Toco o que quero, faço o que quero. Se falar ou fizer alguma besteira eu arco com as consequências

Álvaro Júnior, agosto de 2018
Álvaro Júnior durante entrevista para o jornal Diário de Uberlândia, em Agosto de 2018 (Celso Ribeiro)

Universitária FM, 107.5. Sábado, das 18h às 20h, esse era o ponto de encontro dos ouvintes com o melhor do rock no programa “Sala dos Espelhos”, que em 7 de setembro deste ano chegaria aos 32 anos. Chegaria porque seu apresentador e idealizador, Álvaro Júnior, morreu hoje, em Uberlândia, aos 66 anos, deixando além da esposa, Conceição, a filha Letícia, e o filho Arthur, muitas pessoas que por meio do seu programa tiveram o primeiro contato com clássicos do rock nacional e mundial, até quando se permitiu, rodando em vinil ainda.

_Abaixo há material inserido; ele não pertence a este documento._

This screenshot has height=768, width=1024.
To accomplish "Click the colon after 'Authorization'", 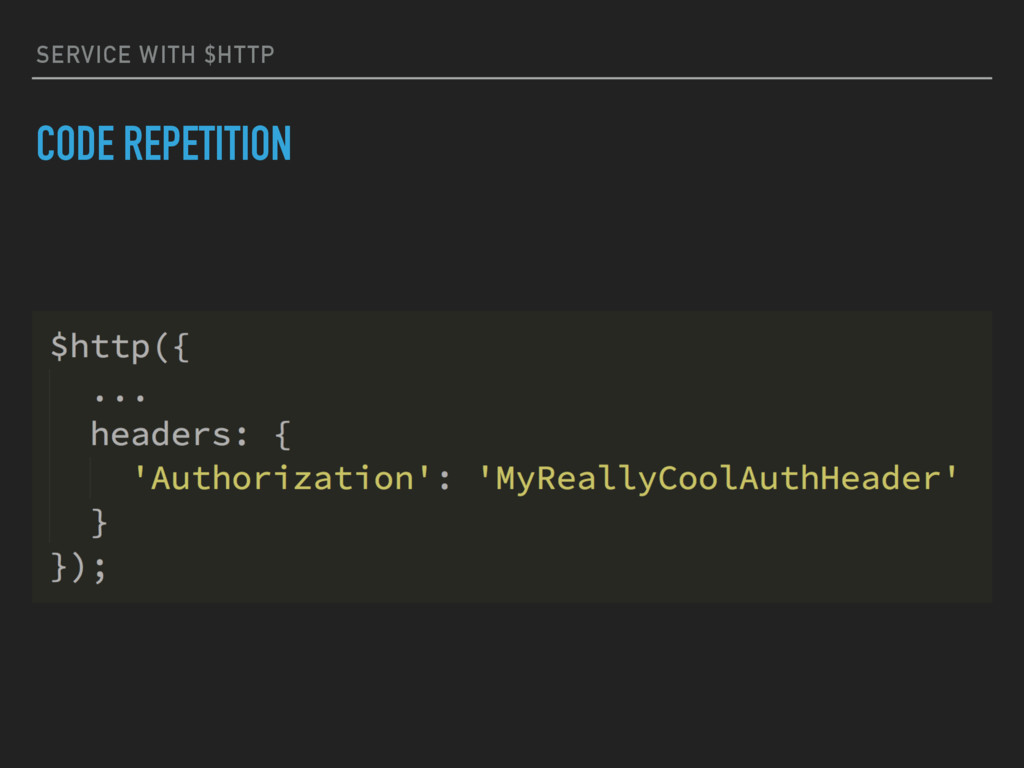I will tap(445, 481).
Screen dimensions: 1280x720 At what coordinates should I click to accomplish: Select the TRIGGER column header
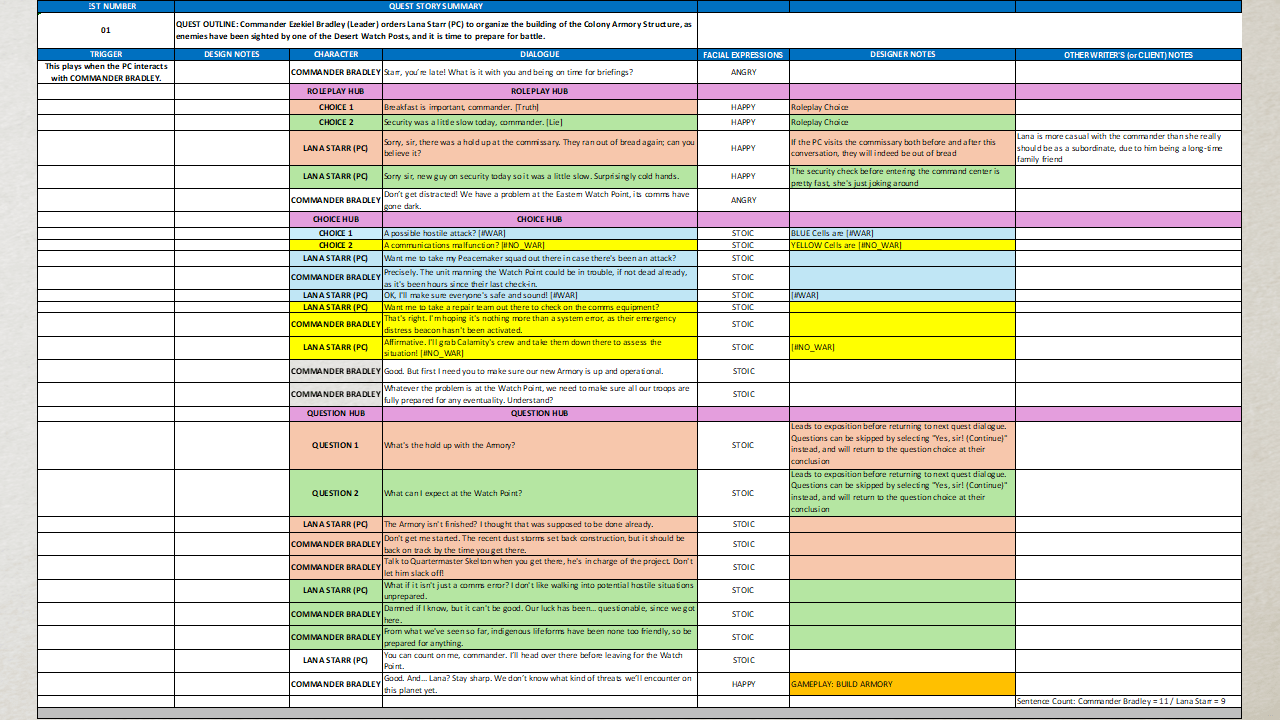[x=106, y=54]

Álvaro fazia o Sala dos Espelhos motivado pela paixão, pelo rock and roll, nunca pensou que faria fortuna com ele. Economista e pesquisador do Instituto de Economia e Relações Internacionais da Universidade Federal de Uberlândia (UFU), havia se aposentado há pouco tempo. No último programa, despediu-se assim:

Eu também quero agradecer a vocês e ao Cris, visto que era algo totalmente sem interesse financeiro, sem nada, não existia…era simplesmente a divulgação da Sala dos Espelhos

Álvaro Júnior, Sala dos Espelhos, maio de 2022

O Cris, a quem ele se refere nesta fala, é Cristiano Vieira, quem, ao longo de 18 anos, marcava presença no programa, do qual se afastou um pouco em 2018. “Houve um período que eu estava bravo com o descaso e a falta de cuidado que diretores tinham com a Rádio e afetava diretamente o ‘Sala dos Espelhos’, porque o programa era feito ao vivo e aos sábados. A rádio não tem expediente administrativo neste dia, chutei o balde e fiquei longe um ano e meio. Foi quando recebi uma ligação do Álvaro me chamando de volta dizendo que fez uma programação especial para o dia do meu aniversário, 8 de dezembro, e queria que eu estivesse ao lado dele ao vivo no estúdio 1S, fui e foi demais”, recorda o amigo.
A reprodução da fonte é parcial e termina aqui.